Jon Bell, a professor in Louisiana State University's AgCenter Department of Food Science, has found himself at the center of the Gulf of Mexico oil spill controversy. As a trainer with the National Oceanic and Atmospheric Administration's Sea Grant program, Bell is responsible for educating seafood processors on sensory tests to detect oil-tainted seafood. Some consumers — and even a few seafood professionals — don't believe that sniff tests are enough to detect oil.

Bell recently talked to SeafoodSource about the testing and Louisiana's development of a premium seafood marketing program.

Blank: How did you end up in the middle of the issues surrounding the Gulf oil spill?
I was director of quality assurance for Chicken of the Sea in California, but I accepted this job at LSU three months ago. I had worked on a project for the shrimp industry in Louisiana, to help them deal with the economics of imports, for five years before I left Louisiana in 2008.

What are consumers' current perceptions of Gulf seafood?
I remember the oil well gushing on CNN all the time, and the image of oiled birds. Those are the two main images that the general public has for this oil spill. Also, when they preliminarily closed the waters to fishing, consumers became more fearful, without really understanding. I just moved from California, and people there are afraid to eat Gulf seafood. There are still seafood companies that are really concerned about staying solvent.

Explain how Sea Grant is training seafood processors and others to do "smell tests" to detect oil in seafood.
We work with people all over, from Alaska to Texas. We put together a short training program on how to meet the requirements [of testing for oil in seafood]. They must document that it was harvested from open waters, document the HACCP (Hazard Analysis Critical Control Point) plan that was used, then add a sensory evaluation if they want to.

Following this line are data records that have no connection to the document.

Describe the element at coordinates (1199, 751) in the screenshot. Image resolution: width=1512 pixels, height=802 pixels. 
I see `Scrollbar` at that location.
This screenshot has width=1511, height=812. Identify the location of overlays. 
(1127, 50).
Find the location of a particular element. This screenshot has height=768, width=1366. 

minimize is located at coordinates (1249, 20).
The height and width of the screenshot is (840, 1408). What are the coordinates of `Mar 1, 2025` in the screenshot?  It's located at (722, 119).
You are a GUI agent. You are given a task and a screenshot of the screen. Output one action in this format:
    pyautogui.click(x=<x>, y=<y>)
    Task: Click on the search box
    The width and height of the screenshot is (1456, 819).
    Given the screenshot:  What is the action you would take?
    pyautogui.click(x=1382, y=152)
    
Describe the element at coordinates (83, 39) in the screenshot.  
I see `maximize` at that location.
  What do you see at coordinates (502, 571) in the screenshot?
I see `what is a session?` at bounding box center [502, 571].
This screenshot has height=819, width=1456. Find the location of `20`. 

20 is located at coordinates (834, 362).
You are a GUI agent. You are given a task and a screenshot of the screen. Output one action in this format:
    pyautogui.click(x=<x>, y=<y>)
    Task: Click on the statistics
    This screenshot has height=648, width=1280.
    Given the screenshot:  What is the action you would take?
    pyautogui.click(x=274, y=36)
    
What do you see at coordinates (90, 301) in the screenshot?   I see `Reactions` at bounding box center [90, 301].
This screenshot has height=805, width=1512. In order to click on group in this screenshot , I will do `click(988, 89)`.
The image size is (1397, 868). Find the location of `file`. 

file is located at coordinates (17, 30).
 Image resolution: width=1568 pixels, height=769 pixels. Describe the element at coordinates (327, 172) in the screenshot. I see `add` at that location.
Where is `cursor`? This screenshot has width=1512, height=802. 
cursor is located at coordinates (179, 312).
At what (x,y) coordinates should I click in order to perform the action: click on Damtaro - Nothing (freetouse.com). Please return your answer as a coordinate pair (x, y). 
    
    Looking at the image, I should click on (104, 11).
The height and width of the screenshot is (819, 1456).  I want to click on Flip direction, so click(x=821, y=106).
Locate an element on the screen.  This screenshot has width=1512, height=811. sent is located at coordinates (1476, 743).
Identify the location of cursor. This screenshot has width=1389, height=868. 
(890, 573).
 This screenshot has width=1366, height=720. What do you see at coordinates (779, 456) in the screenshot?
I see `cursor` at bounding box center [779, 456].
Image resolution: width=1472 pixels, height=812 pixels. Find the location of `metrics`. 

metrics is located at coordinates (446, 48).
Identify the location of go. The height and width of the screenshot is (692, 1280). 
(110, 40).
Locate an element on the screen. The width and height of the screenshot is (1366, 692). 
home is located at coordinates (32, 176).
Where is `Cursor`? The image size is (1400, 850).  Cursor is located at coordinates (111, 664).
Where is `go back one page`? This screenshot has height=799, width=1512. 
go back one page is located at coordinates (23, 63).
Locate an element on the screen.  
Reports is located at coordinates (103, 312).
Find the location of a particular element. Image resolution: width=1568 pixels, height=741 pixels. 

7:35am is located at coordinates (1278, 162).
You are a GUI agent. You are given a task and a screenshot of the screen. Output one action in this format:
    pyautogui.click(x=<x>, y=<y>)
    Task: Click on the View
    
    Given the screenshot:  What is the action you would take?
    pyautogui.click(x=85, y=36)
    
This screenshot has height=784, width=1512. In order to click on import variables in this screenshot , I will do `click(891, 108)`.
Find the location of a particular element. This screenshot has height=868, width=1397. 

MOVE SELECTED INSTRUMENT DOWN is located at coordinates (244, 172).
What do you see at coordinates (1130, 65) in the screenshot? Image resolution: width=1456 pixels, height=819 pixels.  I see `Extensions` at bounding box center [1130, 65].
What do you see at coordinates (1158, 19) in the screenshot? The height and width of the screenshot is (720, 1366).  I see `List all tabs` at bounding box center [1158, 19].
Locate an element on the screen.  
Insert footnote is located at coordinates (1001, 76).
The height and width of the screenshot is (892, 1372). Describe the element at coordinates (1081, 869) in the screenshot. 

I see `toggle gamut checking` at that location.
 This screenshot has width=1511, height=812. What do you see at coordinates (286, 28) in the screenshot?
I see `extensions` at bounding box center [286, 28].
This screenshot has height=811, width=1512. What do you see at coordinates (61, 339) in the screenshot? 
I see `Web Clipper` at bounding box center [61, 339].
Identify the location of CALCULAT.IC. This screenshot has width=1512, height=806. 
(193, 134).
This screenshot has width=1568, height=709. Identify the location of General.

This is something they are going to do anyway, to see if there is decomposition or contamination from motor oil or other substances. Even during the training, we would have processors say, "Your nose is not going to be able to find oil." They would detect samples that had oil at very low levels, and they realized they could do it themselves. The next level [of education] is buyers and consumers. I have done presentations for groups of sports fishermen and chefs. We give them the background about how this has been studied — sensory analysis is a curriculum in universities.

How are you helping to develop a premium marketing program for Louisiana seafood?
I am to do outreach to fishermen and program development. Let's get Louisiana shrimp to be a premium program, and make it a program that is going to have sustainability and traceability. Shrimp is a commodity market, and we are not the low-cost producer because wild product has its challenges. The goal of this program is to try to take this product that has specific characteristics and get it out to customers who are willing to pay more for a premium product. You have to have standards to do that. There will be scientific standards that ensure we meet Food and Drug Administration regulations and there will be traceability and certification. This is not going to be for the whole industry. We are revising the final standards documents, and it needs to be vetted by the different stakeholders. Our goal is to have it in place by the next shrimp season.